Every week, we take stock of how the week unfolded for the stories we're tracking in Scandal Watch (see the right sidebar). Here is how we do it. And, as always, feel free to suggest new scandals.
Illinois Gov. Rod Blagojevich shot to the top of Scandal Watch this week after his Tuesday morning arrest. Chicago outsiders were shocked by the portrait of Blagojevich that emerged from the colorful criminal complaint (PDF). Blagojevich's take on Obama's vacant Senate seat -- it's "a fucking valuable thing, you just don't give it away for nothing" -- seems to sum up his general philosophy towards public office, where he allegedly made a habit of trading political appointments for campaign donations and favors.
Obama has vigorously denied any participation in the governor's alleged "pay-to-play" game and called for his resignation. A union official allegedly acted as a liaison between the Obama and Blagojevich camps during discussions over the Senate seat, but the complaint quotes Blagojevich cursing Obama for not offering him "anything except appreciation." Obama vowed to air any contacts he or his staff had with Blagojevich's office.
U.S. Rep. Jesse Jackson Jr. was identified as "Senate Candidate 5," whose go-between allegedly offered to raise $1 million for Blagojevich in return for Obama's Senate seat. Today the Chicago Tribune reports that after a lunch on Oct. 31, Jackson's supporters began raising money for Blagojevich. Jackson has denied knowing of any deal to buy the seat.

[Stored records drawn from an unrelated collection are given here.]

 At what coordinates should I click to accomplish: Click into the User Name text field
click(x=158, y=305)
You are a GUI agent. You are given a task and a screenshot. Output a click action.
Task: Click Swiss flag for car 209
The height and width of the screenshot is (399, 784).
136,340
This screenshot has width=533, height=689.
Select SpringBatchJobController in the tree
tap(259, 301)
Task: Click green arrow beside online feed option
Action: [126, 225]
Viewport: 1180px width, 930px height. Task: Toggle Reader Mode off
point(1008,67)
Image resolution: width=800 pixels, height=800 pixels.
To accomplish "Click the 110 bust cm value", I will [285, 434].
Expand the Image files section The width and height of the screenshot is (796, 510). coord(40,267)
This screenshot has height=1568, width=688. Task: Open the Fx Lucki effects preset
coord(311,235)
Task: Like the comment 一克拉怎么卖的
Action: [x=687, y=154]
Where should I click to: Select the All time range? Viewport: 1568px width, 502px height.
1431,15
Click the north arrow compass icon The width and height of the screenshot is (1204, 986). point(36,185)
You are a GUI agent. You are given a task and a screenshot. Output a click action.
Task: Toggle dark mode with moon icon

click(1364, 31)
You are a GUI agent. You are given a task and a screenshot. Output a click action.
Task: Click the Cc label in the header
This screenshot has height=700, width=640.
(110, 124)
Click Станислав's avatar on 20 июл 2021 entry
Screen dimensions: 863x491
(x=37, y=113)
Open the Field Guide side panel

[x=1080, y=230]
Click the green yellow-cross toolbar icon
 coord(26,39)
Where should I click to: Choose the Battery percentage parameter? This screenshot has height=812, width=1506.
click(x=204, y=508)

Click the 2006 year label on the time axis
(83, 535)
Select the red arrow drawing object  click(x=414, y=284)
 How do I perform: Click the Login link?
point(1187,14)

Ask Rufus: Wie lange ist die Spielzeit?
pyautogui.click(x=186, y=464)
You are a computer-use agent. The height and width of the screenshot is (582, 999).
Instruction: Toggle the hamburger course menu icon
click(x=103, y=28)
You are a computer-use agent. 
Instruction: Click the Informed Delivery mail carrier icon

Goldman execs' decision to forgo bonuses this year has apparently spurred a Wall-Street-wide fervor of selflessness. Wachovia's CEO is forgoing a bonus, as are execs at Morgan Stanley and Merrill Lynch. Merrill's CEO might have been shamed into that decision after the Wall Street Journal fronted Monday's paper with news that he suggested to the board he deserved a $10 million bonus for his less than top-notch work this year. Morgan adopted a more unusual bonus strategy: In order to dull the incentive to take big risks for big bonuses, it plans to enact a "claw-back" provision that takes away some of an employee's bonus if his bets sour after a few years.
At a congressional hearing on Wednesday, Treasury Assistant Secretary Neel Kashkari took a battering from lawmakers angry that Treasury isn’t tracking the cash it doles out to financial institutions. Kashkari tried to assure them that the plan is working; it's just going to take some time.
A House panel on Tuesday blasted Fannie and Freddie execs for ignoring internal warnings of risky loans. Just two days before, the AP reported on the millions Freddie spent to halt a push for greater regulation. Citigroup is also keeping its lobbying machine well-oiled, even after a cushy deal from the government.
The Justice Department has charged five Blackwater guards with the 2007 manslaughter of Iraqis. The guards have defended their actions by saying they were fired upon first, but testimony from a sixth guard who has cooperated with the FBI suggests otherwise. Attorneys for the five guards immediately lashed out at the government for "second-guess[ing] split-second decisions" made in a warzone.